System	Nafion	Nafion + Tb	Nafion + Eu
Activation energy (eV)	0.54	0.39	0.31
Accuracy (±)	0.02	0.01	0.01

shows the activation energy values obtained for the first section.

In the investigated range of frequencies and temperatures, it can be stated that the admixture of terbium reduces the conductivity of the Nafion layers, while the admixture of europium increases it. The decrease in conductivity by terbium can be explained by the adsorption of water in the volume of the polymer matrix and by a decrease in the number of protons due to their replacement by terbium ions. As for the increase in conductivity with europium, a stronger binding of europium ions to active sorption centers (sulfonic acid groups) in the membrane can be assumed. The strengthening of europium binding leads to a decrease in the distance between ions and to an increase in the charge density on the free surface, which leads to an increase in membrane conductivity.

4. Conclusions

The investigation results of the structural and dielectric properties of Nafion-type membranes are presented for the first time in this paper. Also, the relationship between their structure and relaxation properties was found.

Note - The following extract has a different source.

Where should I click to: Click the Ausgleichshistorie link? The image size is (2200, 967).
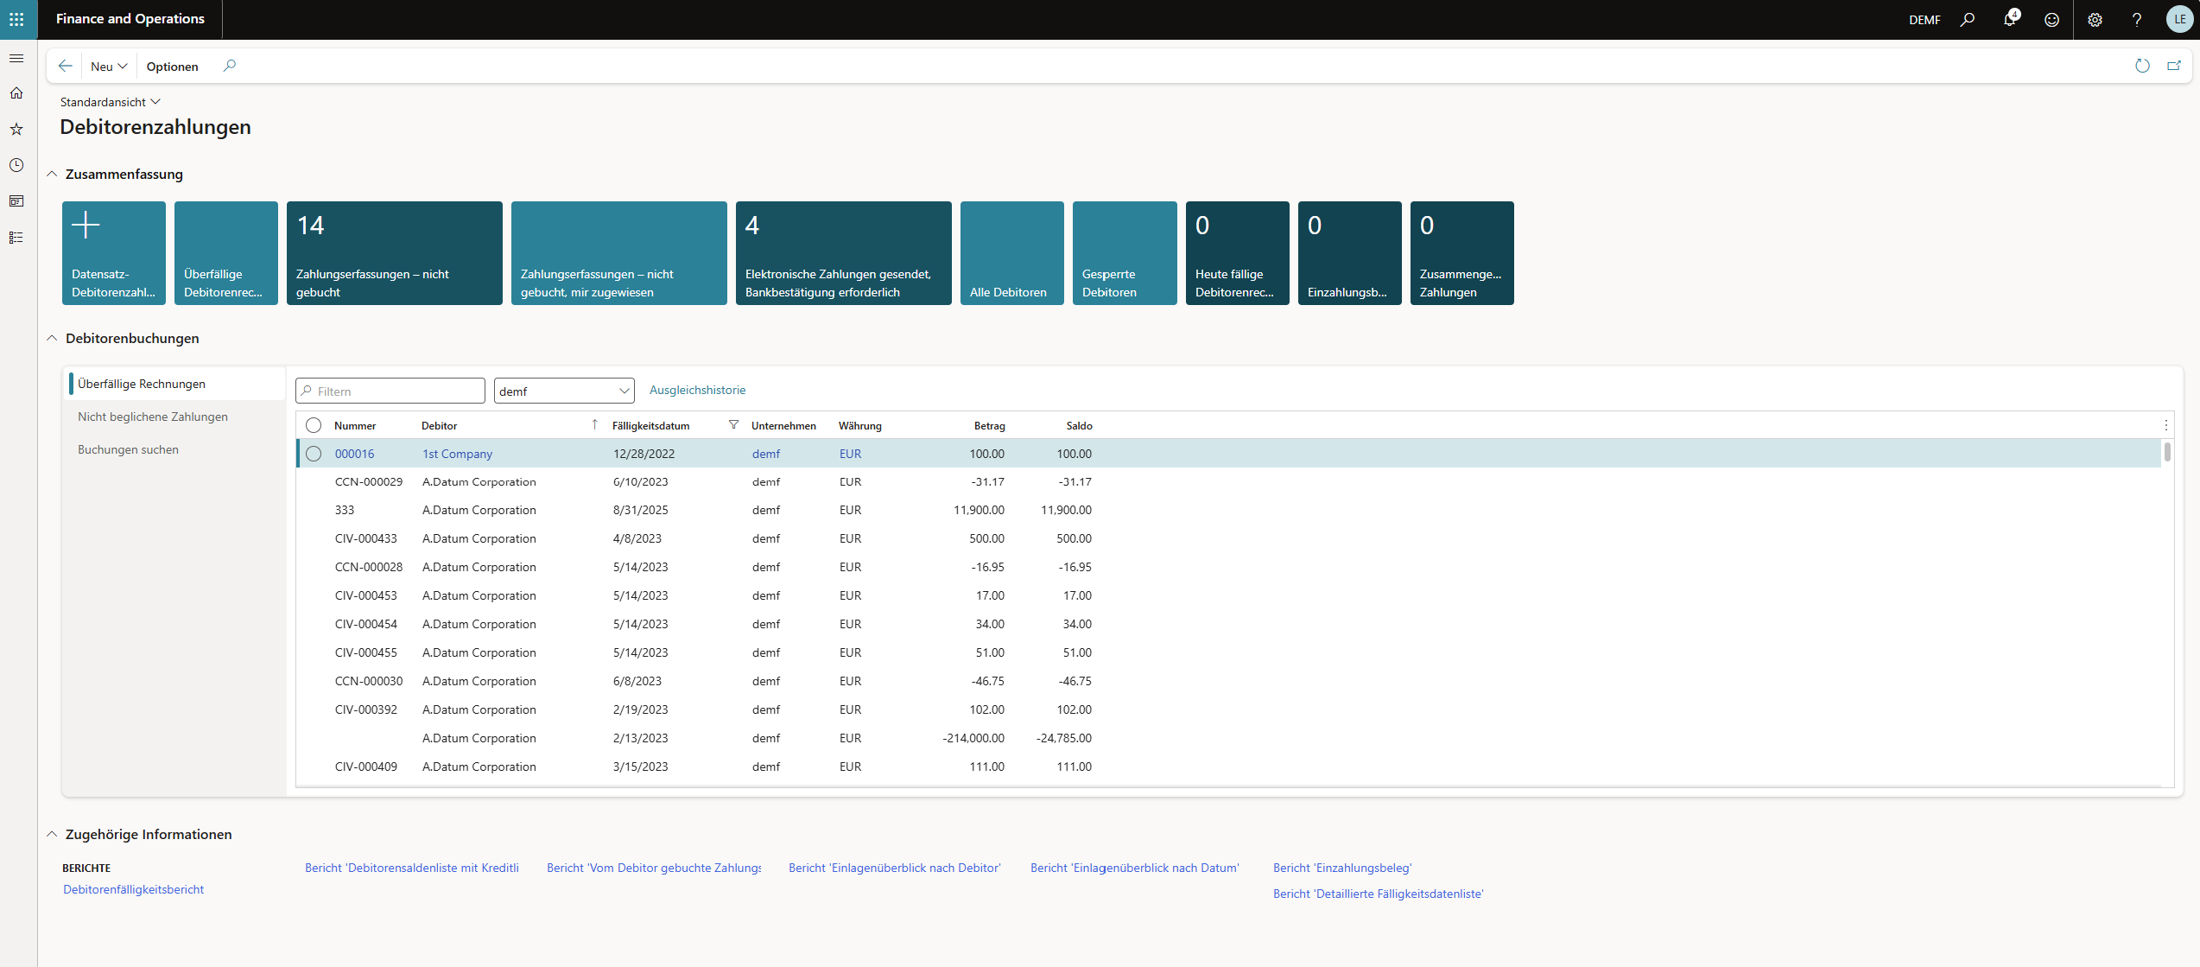(x=697, y=390)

The dispersion of the permittivity and the presence of maxima, corresponding to losses, indicate the existence of relaxation processes of various natures. A manifestation of the dipole relaxation polarization mechanisms associated with the relaxation of the polar groups in the system is observed. Undoped Nafion membranes are characterized by values of relaxation parameters that correspond to a symmetrical distribution of relaxers over relaxation times (beta is 1.0). The introduction of terbium and europium metal impurities into the polymer matrix leads to changes in the spectrum of relaxers, which manifests in the asymmetric nature of their distribution (for most temperatures, beta is different from 1.0).

For all systems under study, a power-law dependence of specific conductivity on frequency with the decrease in the exponent of power s with increasing temperature (s = 1.20…0.80) was found. These patterns indicate the existence of a classical hopping mechanism of charge transfer.

It is shown that for all three systems, charge transfer is a thermally activated process. The introduction of the impurities reduces the activation energy of conduction from 0.54 eV to 0.31 eV.

It can be assumed that the change in the dielectric permittivity and specific conductivity when Nafion membranes are doped with terbium and europium metals is due to a change in the nature of polarization processes because of the strong interaction of metal ions with the polymer matrix.

The results of IR measurements and adsorption measurements indicate the similarity between the studied membranes and Nafion. The increase in the conductivity of systems with Eu (3+) (in comparison with Tb (3+)) can be associated with a stronger binding of europium ions and the increase in charge density.